Publié le 16 février 2026 à 05h55. Un cœur Tudor en or, datant de l’époque d’Henri VIII, découvert dans un étang asséché en Angleterre, a été acquis par le British Museum grâce à une vaste campagne de financement participatif.
Le British Museum a annoncé avoir réuni les fonds nécessaires pour acquérir un pendentif en or exceptionnel, surnommé le « cœur Tudor ». Cette pièce d’orfèvrerie, datant du XVIe siècle, a été déterrée en décembre 2019 par un collectionneur amateur dans le centre de l’Angleterre. L’acquisition a été rendue possible grâce à une collecte de fonds qui a mobilisé plus de 45 000 donateurs.
L’histoire de cette découverte est pour le moins insolite. Un propriétaire de café à Birmingham, passionné d’histoire, avait investi six mois auparavant dans un détecteur de métaux dans l’espoir de dénicher des trésors cachés dans les environs. C’est dans un étang asséché qu’il a finalement fait cette trouvaille inattendue.
Le dos du cœur Tudor, avec l’inscription « tous iors » (toujours).
Fiducie des musées de Birmingham
Conformément à la législation britannique, le collectionneur a dû signaler sa découverte aux autorités compétentes. Le British Museum s’est alors chargé d’évaluer l’objet, qui a été reconnu comme un trésor national. Le musée a bénéficié d’un droit de préemption et a lancé en octobre dernier un appel aux dons pour financer son acquisition.
La campagne de financement a permis de récolter 380 000 livres sterling (environ 400 000 francs suisses), soit près de 10 % du prix d’achat total de 3,5 millions de livres sterling (environ 3,66 millions de francs suisses).

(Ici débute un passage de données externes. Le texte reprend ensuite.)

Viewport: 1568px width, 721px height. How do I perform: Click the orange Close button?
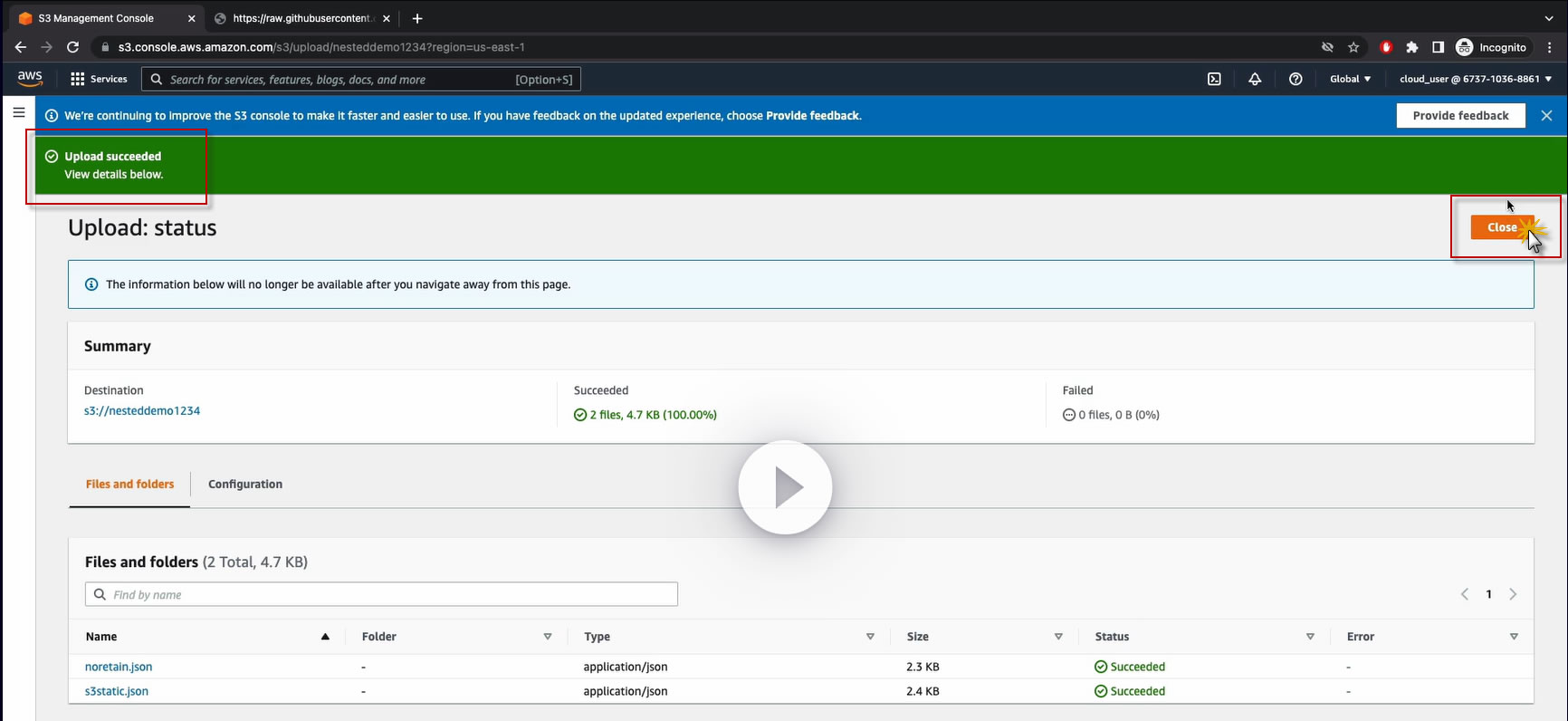[x=1501, y=227]
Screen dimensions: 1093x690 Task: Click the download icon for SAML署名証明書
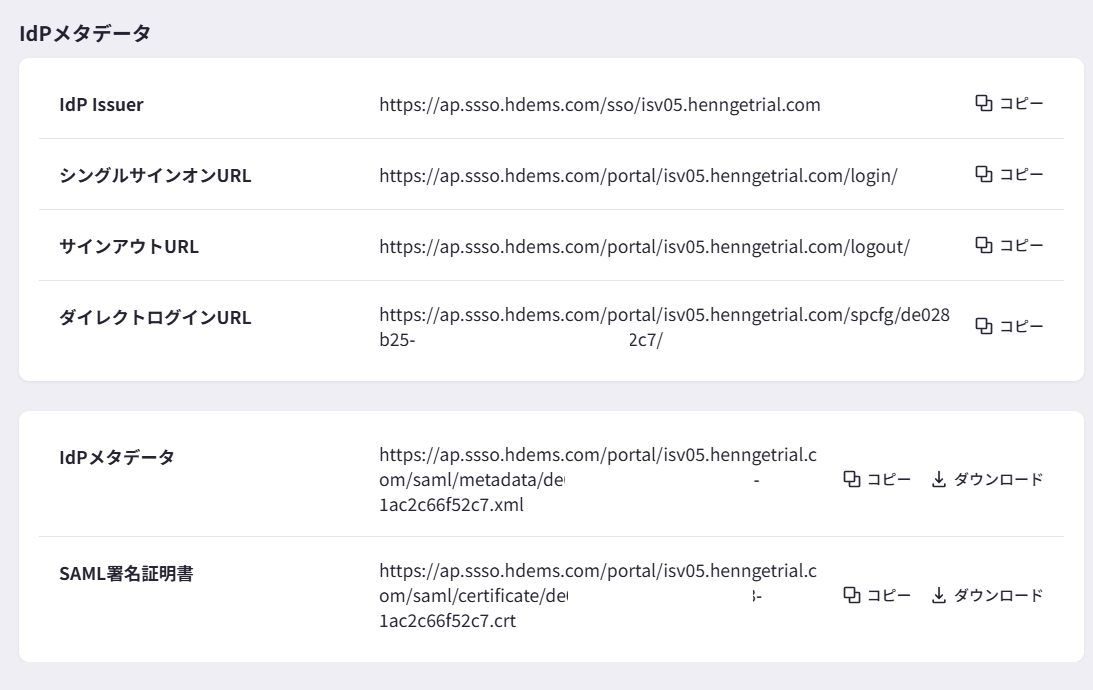[939, 596]
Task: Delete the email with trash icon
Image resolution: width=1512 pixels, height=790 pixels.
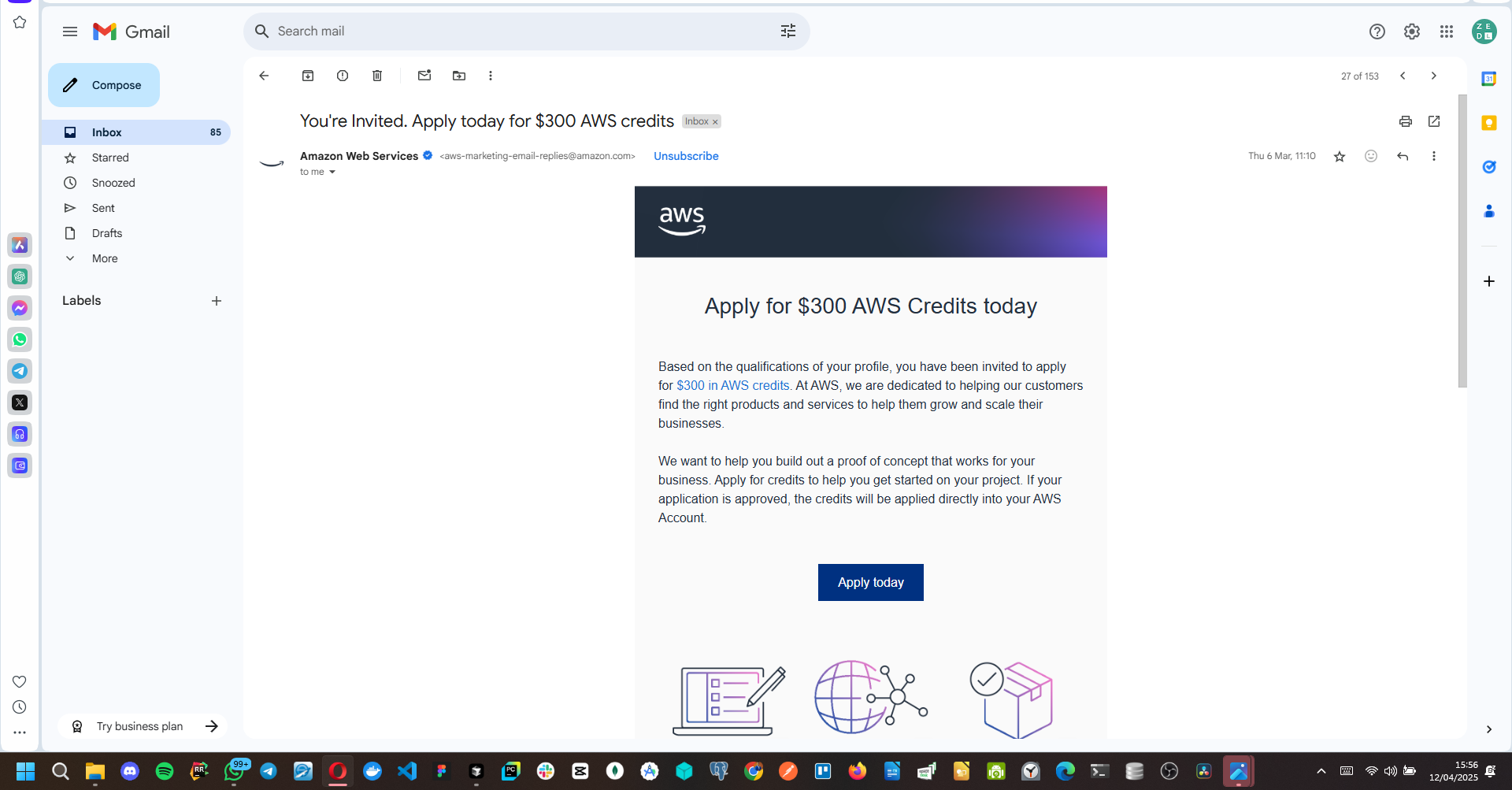Action: coord(377,76)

Une inscription en ancien français
Ce bijou raffiné est orné de motifs émaillés et suspendu à une chaîne en or composée de 75 maillons, fermée par un fermoir original représentant une main émergeant d’un nuage – une iconographie courante à l’époque symbolisant la main de Dieu. Chaque composant de ce bijou est réalisé dans l’or le plus pur.
Le pendentif présente une valeur historique et artistique considérable. Il est notamment orné de pierres précieuses et constitue un témoignage exceptionnel de l’artisanat du XVIe siècle, comme l’a souligné le British Museum dans un communiqué. Il s’agit du seul bijou de ce type connu datant du mariage d’Henri VIII avec Catherine d’Aragon.
Le pendentif arbore la rose Tudor, symbole héraldique de la dynastie, combinant les couleurs blanche et rouge, ainsi qu’une demi-grenade, en référence à la ville de Grenade, reprise par les parents de Catherine d’Aragon, Ferdinand et Isabelle. Une banderole porte l’inscription « tous iors », signifiant « toujours » en vieux français. Le revers est orné des initiales « H » et « K », reliées par un cordon à pompons.
Le cœur Tudor en tournée
Selon le British Museum, des recherches ont révélé que le pendentif avait été créé en 1518 pour célébrer les fiançailles de la princesse Mary, alors âgée de deux ans, avec l’héritier du trône de France, âgé de huit mois. Ce mariage n’a jamais eu lieu. Mary a été couronnée première reine d’Angleterre en 1553.
« Le succès de cette campagne de financement témoigne de la fascination du public pour l’histoire et souligne l’importance de conserver des objets comme le cœur Tudor dans des musées, où ils peuvent être accessibles à tous », a déclaré Nicholas Cullinan, directeur du British Museum, dans un communiqué.
Le bijou sera exposé dans la collection permanente du musée. Une tournée nationale est également prévue afin de permettre à « l’ensemble du Royaume-Uni de découvrir et d’admirer le cœur Tudor ».